# WORK TASK
Repeat the entries that follow verbatim, without any of their pictures.

# STUDY MATERIAL
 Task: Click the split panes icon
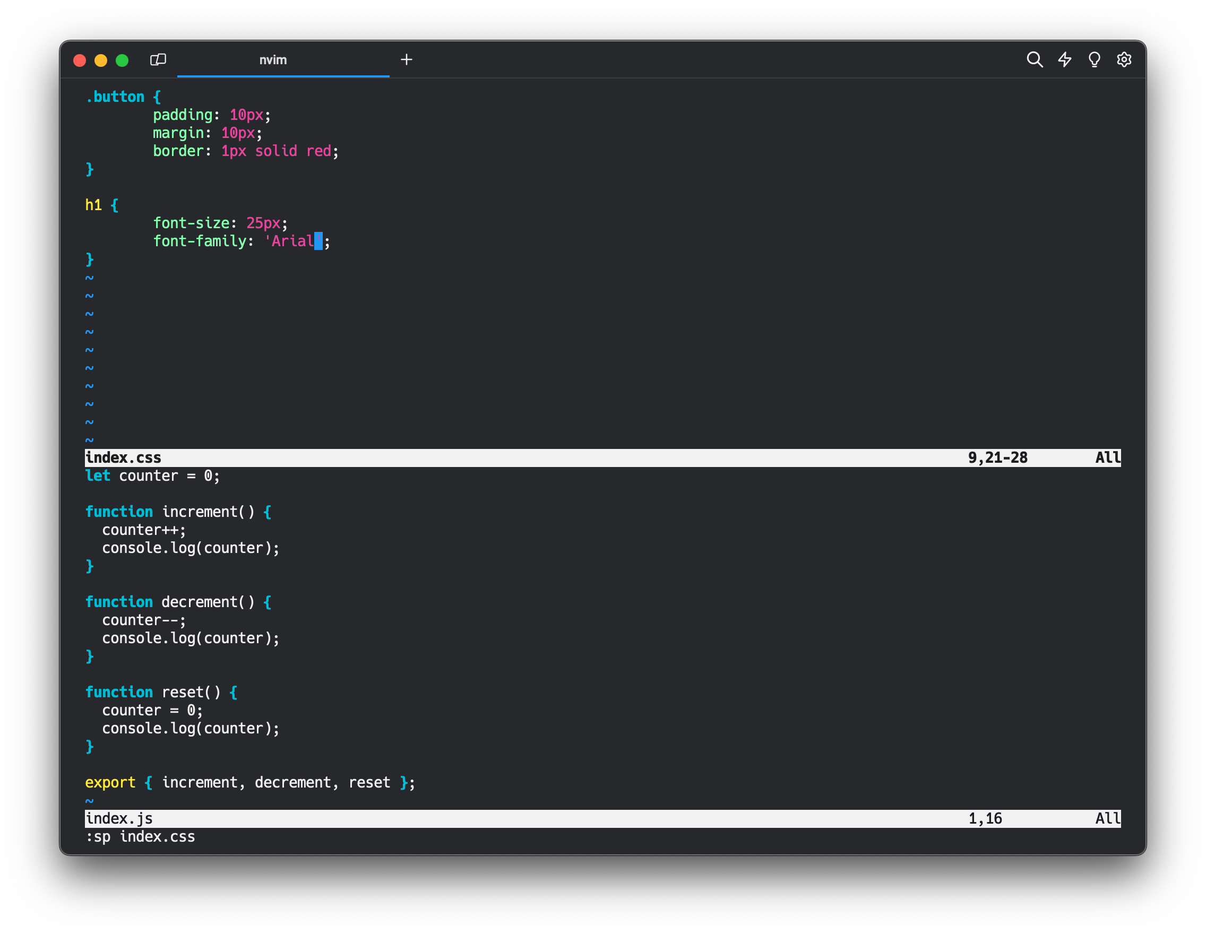pyautogui.click(x=158, y=60)
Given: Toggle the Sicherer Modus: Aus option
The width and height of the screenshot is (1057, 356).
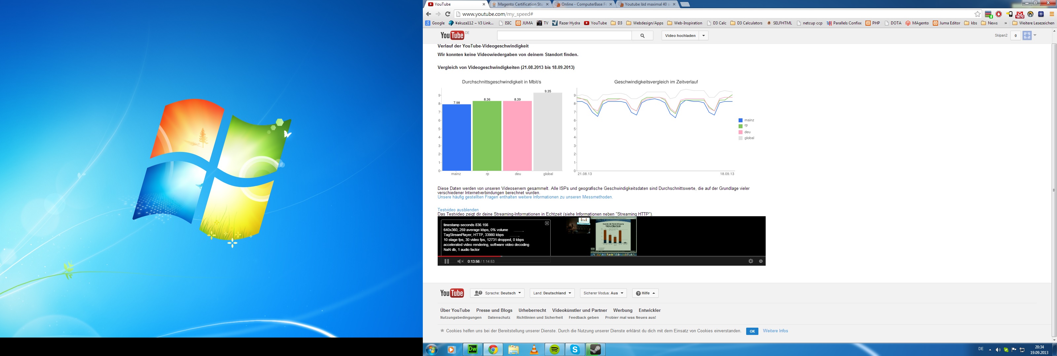Looking at the screenshot, I should pyautogui.click(x=603, y=293).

# RESULT OF THE EXERCISE
 Task: Click the split panes icon
pyautogui.click(x=158, y=60)
Given: Toggle the Sicherer Modus: Aus option
The width and height of the screenshot is (1057, 356).
Looking at the screenshot, I should pyautogui.click(x=603, y=293).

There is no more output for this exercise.